***** Provided entries

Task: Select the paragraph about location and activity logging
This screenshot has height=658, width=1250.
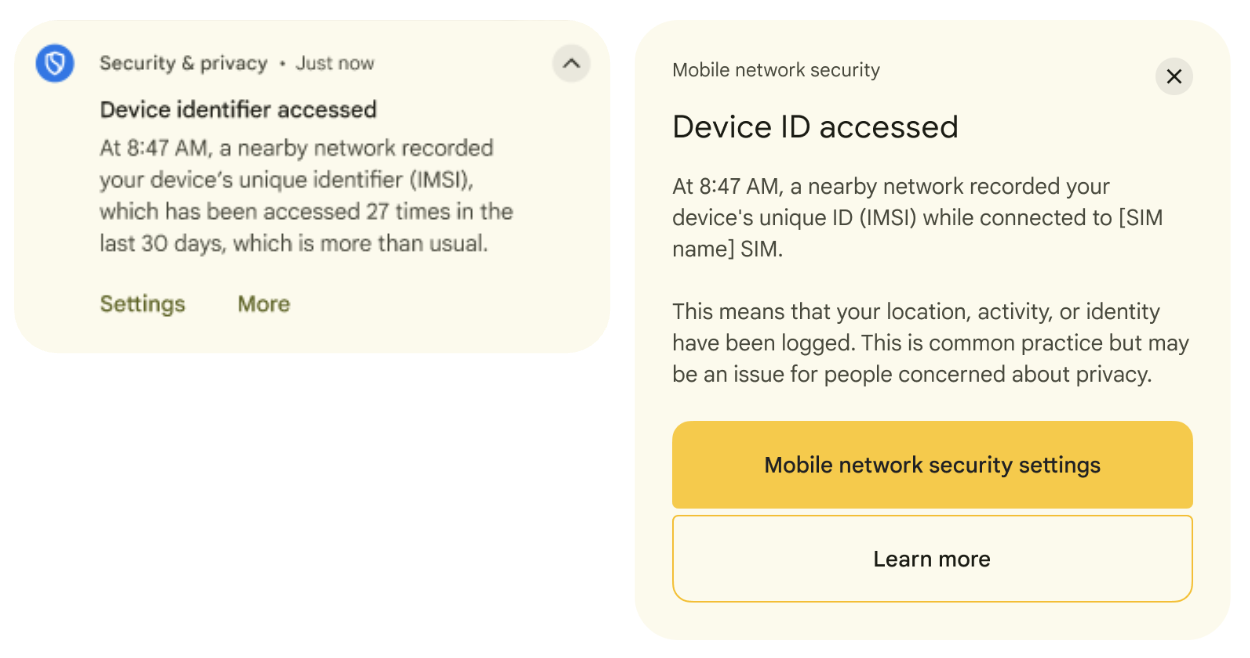Action: click(929, 343)
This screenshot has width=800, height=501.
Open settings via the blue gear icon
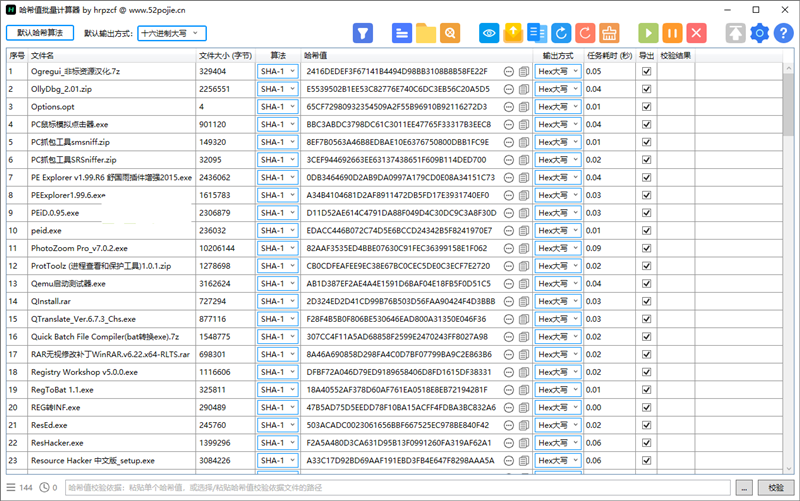pos(760,33)
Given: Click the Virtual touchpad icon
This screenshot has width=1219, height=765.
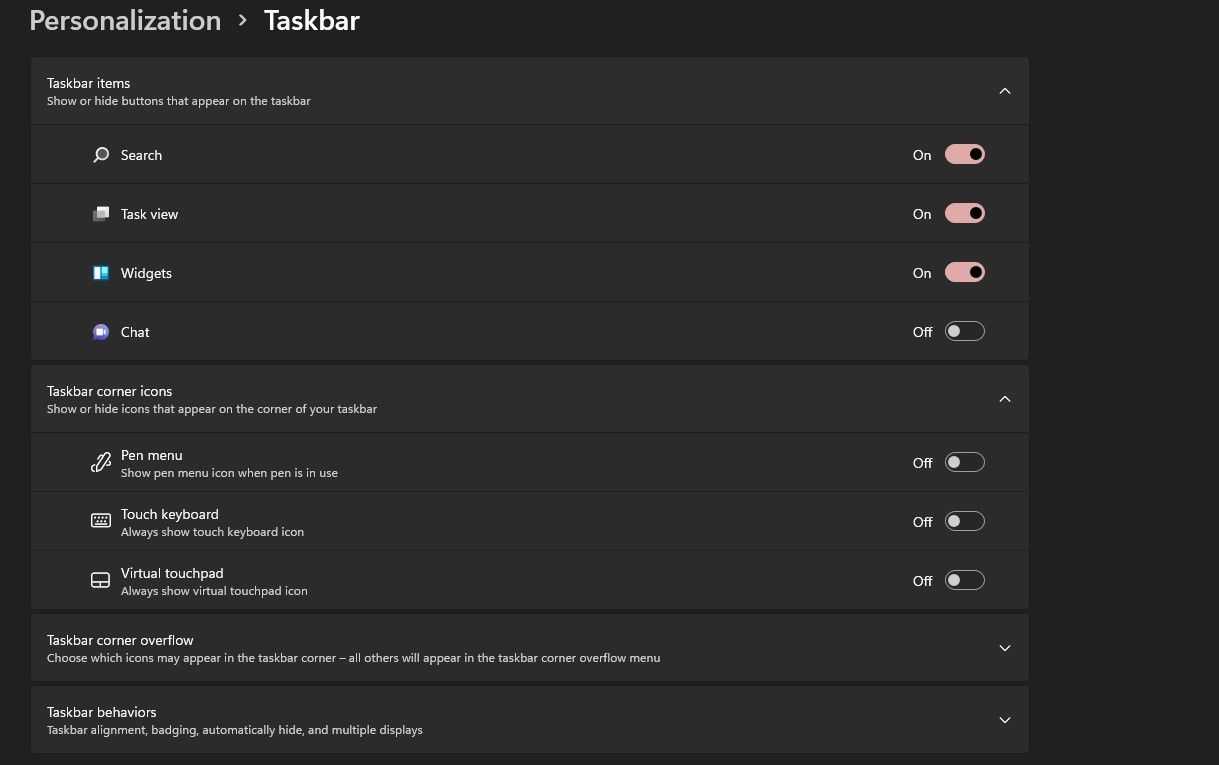Looking at the screenshot, I should coord(101,580).
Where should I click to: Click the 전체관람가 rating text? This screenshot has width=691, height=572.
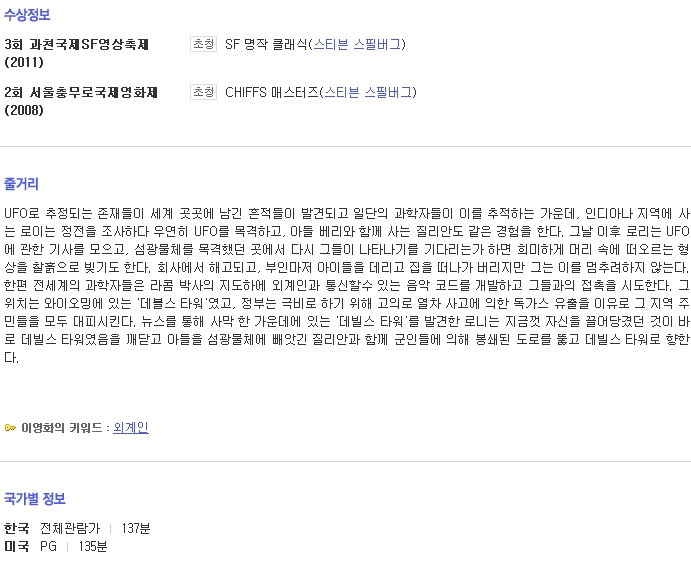point(70,528)
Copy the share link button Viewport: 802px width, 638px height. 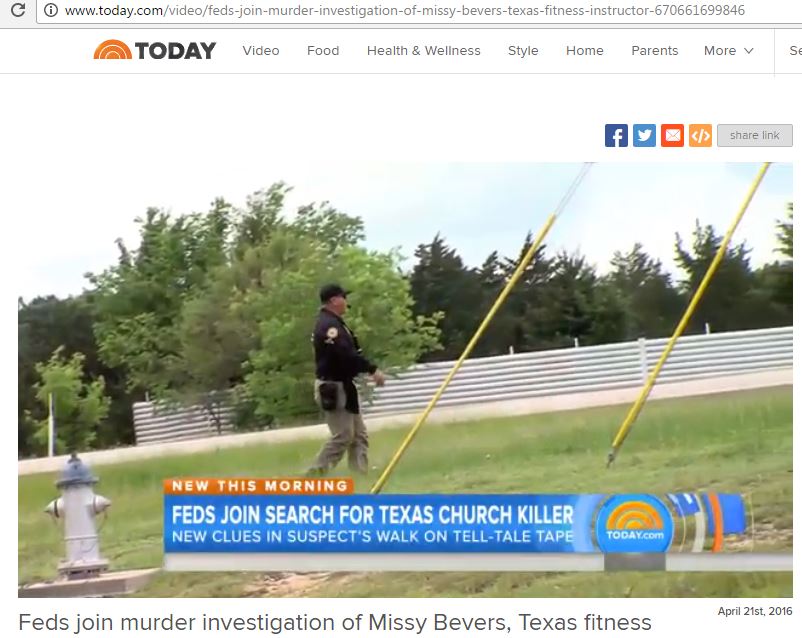tap(754, 136)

**********

— Exercise directions —
Could the lines from the first entry through the line that contains "Given: Click the Virtual touchpad icon" be copied exactly, with all pictures left out?

— Exercise solution —
Task: Select the paragraph about location and activity logging
This screenshot has height=658, width=1250.
Action: click(929, 343)
This screenshot has width=800, height=501.
Open settings via the blue gear icon
pos(760,33)
Given: Click the Virtual touchpad icon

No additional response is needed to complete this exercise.